Exercise brief:
Swap "screenshot" for "screen capture" in all the items below, and give the lines again with nothing else altered. Leave the pictures out of your answer.

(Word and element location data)
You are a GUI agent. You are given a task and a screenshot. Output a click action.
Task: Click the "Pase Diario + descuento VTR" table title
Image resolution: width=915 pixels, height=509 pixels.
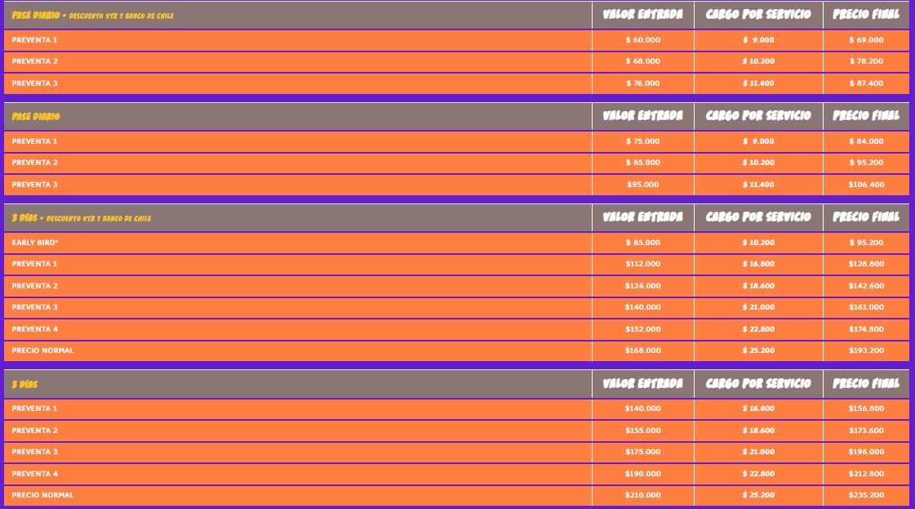(x=92, y=16)

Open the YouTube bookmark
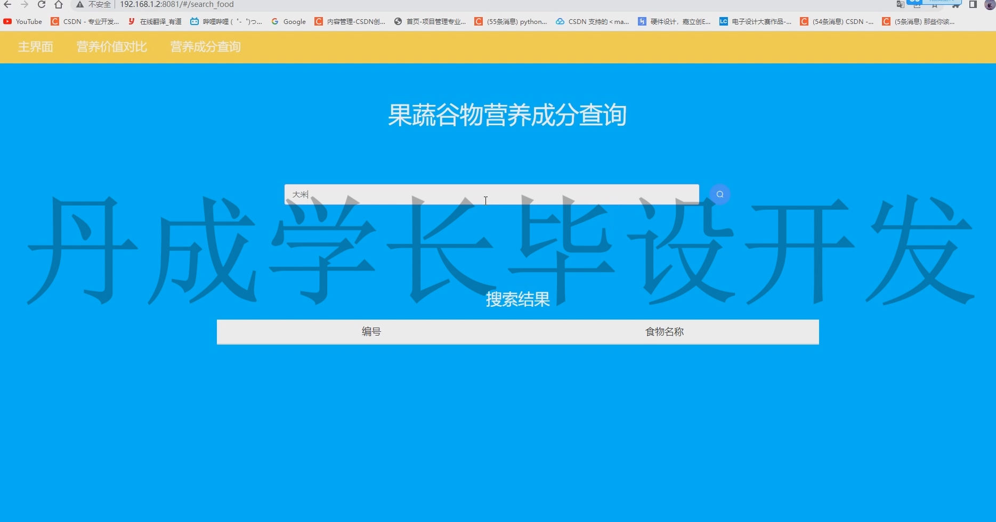click(22, 21)
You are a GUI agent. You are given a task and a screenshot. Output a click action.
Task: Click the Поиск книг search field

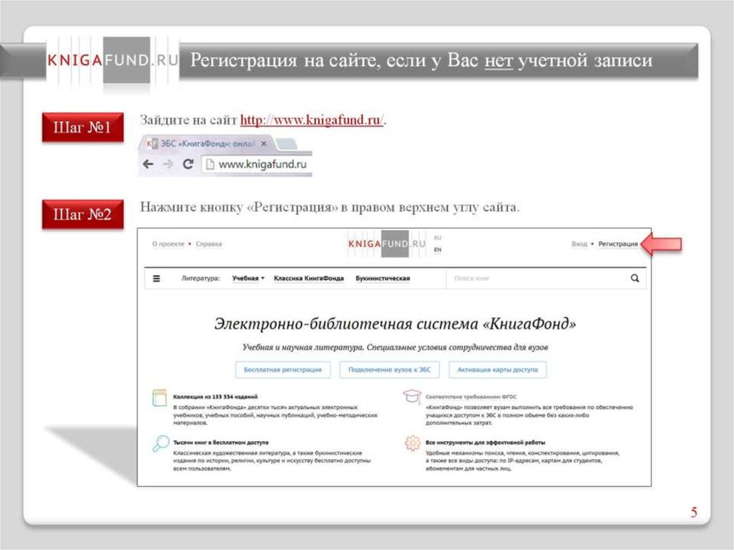pyautogui.click(x=534, y=278)
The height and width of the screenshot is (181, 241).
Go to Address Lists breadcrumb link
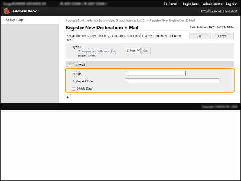[97, 20]
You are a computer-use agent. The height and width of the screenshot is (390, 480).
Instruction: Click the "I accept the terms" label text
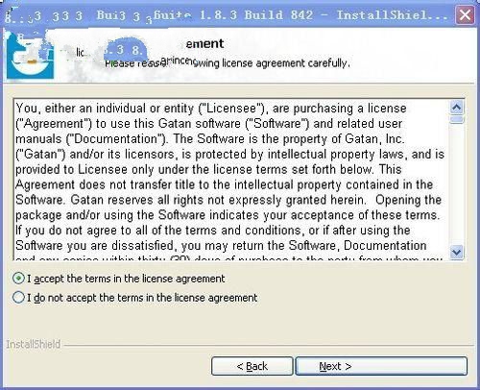click(126, 279)
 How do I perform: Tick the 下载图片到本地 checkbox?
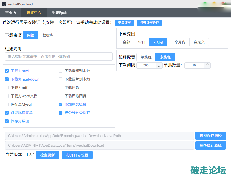61,79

Result for this exercise:
You are a GUI agent. You are given a task and a screen capture. Output a click action.
Task: Click the "Pase Diario + descuento VTR" table title
Image resolution: width=915 pixels, height=509 pixels.
(x=92, y=16)

Open the YouTube bookmark
click(22, 21)
You are a GUI agent. You are given a task and a screen capture. Output a click action.
Task: Click the Поиск книг search field

pyautogui.click(x=534, y=278)
The height and width of the screen capture is (181, 241).
Go to Address Lists breadcrumb link
[97, 20]
You are a computer-use agent. The height and width of the screen capture is (390, 480).
Instruction: Click the "I accept the terms" label text
click(126, 279)
 How do I perform: Tick the 下载图片到本地 checkbox?
61,79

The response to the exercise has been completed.